Imma ancistrota

Scientific classification
- Kingdom: Animalia
- Phylum: Arthropoda
- Class: Insecta
- Order: Lepidoptera
- Family: Immidae
- Genus: Imma
- Species: I. ancistrota
- Binomial name: Imma ancistrota Meyrick, 1912

= Imma ancistrota =

- Authority: Meyrick, 1912

Species of moth

Imma ancistrota is a moth in the family Immidae. It was described by Edward Meyrick in 1912. It is found on New Guinea.

The wingspan is about 18 mm. The forewings are dark lilac fuscous, with ochreous-yellow markings, a spot at the base and a moderate somewhat oblique fascia near beyond this, confluent with it in the middle. There is an irregular transverse streak before the middle, dilated on the costa, broken inwards on the fold, the lower portion sinuate outwards.
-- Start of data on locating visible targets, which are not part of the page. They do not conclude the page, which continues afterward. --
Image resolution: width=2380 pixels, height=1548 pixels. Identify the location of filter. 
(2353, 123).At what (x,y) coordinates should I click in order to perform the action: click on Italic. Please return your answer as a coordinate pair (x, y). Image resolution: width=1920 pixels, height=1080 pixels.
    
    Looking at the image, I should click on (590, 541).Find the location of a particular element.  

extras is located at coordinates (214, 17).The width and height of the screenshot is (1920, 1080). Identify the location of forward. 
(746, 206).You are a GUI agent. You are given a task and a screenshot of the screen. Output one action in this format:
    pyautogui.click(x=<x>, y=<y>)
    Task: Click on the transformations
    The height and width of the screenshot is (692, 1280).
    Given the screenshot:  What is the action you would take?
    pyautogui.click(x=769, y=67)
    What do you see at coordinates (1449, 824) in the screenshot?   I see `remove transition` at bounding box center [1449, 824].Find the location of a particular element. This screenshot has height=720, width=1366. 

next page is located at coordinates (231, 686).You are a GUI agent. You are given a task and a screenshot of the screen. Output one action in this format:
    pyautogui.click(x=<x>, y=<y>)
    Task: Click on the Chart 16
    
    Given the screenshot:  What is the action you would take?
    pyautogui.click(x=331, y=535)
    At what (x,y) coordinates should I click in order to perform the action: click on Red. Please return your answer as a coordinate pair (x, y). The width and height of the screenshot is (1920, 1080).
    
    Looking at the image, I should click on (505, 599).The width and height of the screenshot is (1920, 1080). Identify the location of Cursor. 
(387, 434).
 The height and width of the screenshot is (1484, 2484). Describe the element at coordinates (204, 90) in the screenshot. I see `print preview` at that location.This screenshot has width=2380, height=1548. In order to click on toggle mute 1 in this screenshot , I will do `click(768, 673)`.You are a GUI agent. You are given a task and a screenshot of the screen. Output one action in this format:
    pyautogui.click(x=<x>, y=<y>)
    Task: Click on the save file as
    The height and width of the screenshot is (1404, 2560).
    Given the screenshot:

There is a dot in the disc beyond the middle and a narrow irregular fascia beyond this, interrupted in the middle, not reaching the dorsum. There is a subtriangular spot on the costa towards the apex and a fine line on the submedian fold posteriorly. An ochreous-whitish line runs from just before the lower extremity of the costal spot to the tornus, twice dentate outwards, the lower dentation confluent with an ochreous-yellow spot on the termen above the tornus and there is a fine ochreous-whitish terminal line. The hindwings are prismatic hyaline, with the veins dark fuscous and a dark fuscous band around the costa and upper half of the termen, broadest at apex, continued narrowly and irregularly around the lower part of the termen and tornus.